Auto lenders that sounded alarm bells about slumping car values are seeing less of a price drop than feared. Proof of the reprieve – however short-lived – is showing up in their profits.
Ally Financial Inc., the bank that gets most of its revenue from auto loans, saw record adjusted earnings in the second quarter. General Motors Co.’s finance arm reported all-time high pretax profit in the period, and Ford Credit’s was its best since 2011.
This is not the tune auto lenders were singing at the beginning of the year, when a surge of vehicles with expiring leases was sinking used-car prices and roiling earnings. The weak underlying market dynamics are still there – more than 3 million vehicles will hit the used-car market this year, a third more than in 2016, according to J.D. Power. But with used-car values holding up better than expected, banks and captive finance companies avoided taking the hit from vehicles being sold at depressed prices.

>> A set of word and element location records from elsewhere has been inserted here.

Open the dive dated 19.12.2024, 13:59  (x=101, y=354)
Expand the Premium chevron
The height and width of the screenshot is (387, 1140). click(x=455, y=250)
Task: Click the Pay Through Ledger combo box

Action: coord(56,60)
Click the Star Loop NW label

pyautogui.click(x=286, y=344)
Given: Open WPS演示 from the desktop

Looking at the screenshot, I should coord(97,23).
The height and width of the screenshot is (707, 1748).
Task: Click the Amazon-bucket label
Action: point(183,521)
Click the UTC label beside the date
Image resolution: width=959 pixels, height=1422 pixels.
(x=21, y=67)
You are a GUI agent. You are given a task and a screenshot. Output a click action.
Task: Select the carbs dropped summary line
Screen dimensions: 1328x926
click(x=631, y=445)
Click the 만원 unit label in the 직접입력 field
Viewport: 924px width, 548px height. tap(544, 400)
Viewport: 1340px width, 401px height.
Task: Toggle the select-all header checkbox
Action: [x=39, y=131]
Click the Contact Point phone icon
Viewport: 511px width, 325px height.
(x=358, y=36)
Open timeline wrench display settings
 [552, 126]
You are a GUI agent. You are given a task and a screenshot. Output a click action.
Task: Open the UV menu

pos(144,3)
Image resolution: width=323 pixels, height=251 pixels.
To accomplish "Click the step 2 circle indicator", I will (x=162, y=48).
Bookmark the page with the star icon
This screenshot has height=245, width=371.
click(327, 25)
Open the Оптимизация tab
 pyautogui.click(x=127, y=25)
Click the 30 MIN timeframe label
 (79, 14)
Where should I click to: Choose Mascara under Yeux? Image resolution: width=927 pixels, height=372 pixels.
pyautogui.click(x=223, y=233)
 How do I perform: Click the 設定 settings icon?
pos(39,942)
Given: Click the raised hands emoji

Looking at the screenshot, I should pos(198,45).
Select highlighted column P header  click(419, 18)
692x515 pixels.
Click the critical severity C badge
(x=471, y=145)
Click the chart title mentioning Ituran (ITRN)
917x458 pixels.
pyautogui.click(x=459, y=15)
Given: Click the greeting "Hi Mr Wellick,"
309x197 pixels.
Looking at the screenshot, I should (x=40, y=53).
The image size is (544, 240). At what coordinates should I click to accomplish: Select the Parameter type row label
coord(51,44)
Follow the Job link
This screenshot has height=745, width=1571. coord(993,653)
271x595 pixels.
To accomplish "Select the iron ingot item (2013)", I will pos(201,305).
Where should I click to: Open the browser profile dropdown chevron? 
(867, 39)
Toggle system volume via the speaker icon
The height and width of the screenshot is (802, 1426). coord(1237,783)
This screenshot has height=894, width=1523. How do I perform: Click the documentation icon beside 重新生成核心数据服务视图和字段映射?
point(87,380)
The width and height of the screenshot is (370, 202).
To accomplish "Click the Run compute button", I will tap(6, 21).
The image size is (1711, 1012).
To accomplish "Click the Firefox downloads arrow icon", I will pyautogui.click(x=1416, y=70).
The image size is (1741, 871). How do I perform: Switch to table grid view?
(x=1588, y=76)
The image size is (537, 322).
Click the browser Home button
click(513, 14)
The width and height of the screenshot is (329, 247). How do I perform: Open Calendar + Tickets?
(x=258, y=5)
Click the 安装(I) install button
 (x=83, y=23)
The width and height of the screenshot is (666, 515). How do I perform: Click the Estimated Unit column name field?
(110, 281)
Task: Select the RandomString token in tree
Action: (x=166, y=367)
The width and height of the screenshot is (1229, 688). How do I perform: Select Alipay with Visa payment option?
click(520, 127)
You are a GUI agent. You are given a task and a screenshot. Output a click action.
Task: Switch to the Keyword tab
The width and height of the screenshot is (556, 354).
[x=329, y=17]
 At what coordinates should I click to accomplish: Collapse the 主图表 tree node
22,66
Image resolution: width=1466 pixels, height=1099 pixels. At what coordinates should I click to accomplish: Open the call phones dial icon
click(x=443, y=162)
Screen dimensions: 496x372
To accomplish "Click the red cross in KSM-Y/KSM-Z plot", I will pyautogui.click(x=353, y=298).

“Supply is no longer the same kind of threat that it looked like it might be at the end of last year,” said Jonathan Smoke, chief economist for Cox Automotive. “Dealers are able to buy these at auction at higher prices because the consumer is stepping up and wanting to buy those vehicles.”
The grim outlook for auto lenders at the beginning of the year stemmed from used-car prices looking poised to collapse. When customers lease a vehicle, the lender charges a monthly payment and makes an assumption of the car or truck’s value when it will be returned. If vehicles are depreciating more than anticipated, losses can pile up.
The used-car glut has spurred tighter underwriting standards by some lenders wanting to limit their exposure to risky loans. Stricter standards have led to some lower-credit buyers making the switch to the used-car market rather than buying a new vehicle. The shift in demand has helped keep used prices from free falling.
“From a macro perspective, the consumer is still in good shape,” Jeffrey Brown, Ally’s chief executive officer, said in a phone interview. “Confidence is high, debt loads are manageable, employment is still strong right now.”
Ally, which substantially cut its full-year profit forecast in March because of used-car values, said prices only fell about 5 percent in the second quarter, compared with a 7 percent drop in the first three months of the year.
Ford Chief Financial Officer Bob Shanks said lease residuals – a measure of how much used cars are worth after a lease or period of ownership – were flat in the second quarter.
“I think that’s a victory,” Shanks said on a July 26 earnings call. “That’s been one of the biggest headwinds of the business now for quite a number of quarters, but as it has been written about by many of you and others in the media, we are seeing less of a downward draft on auction values than what we had expected.”
The retreat of some big banks like Wells Fargo & Co. from car loans also helped other auto-finance companies’ second-quarter results. Wells Fargo, the country’s largest auto lender, said auto originations fell 45 percent to $4.54 billion from a year earlier, the lowest in at least three years.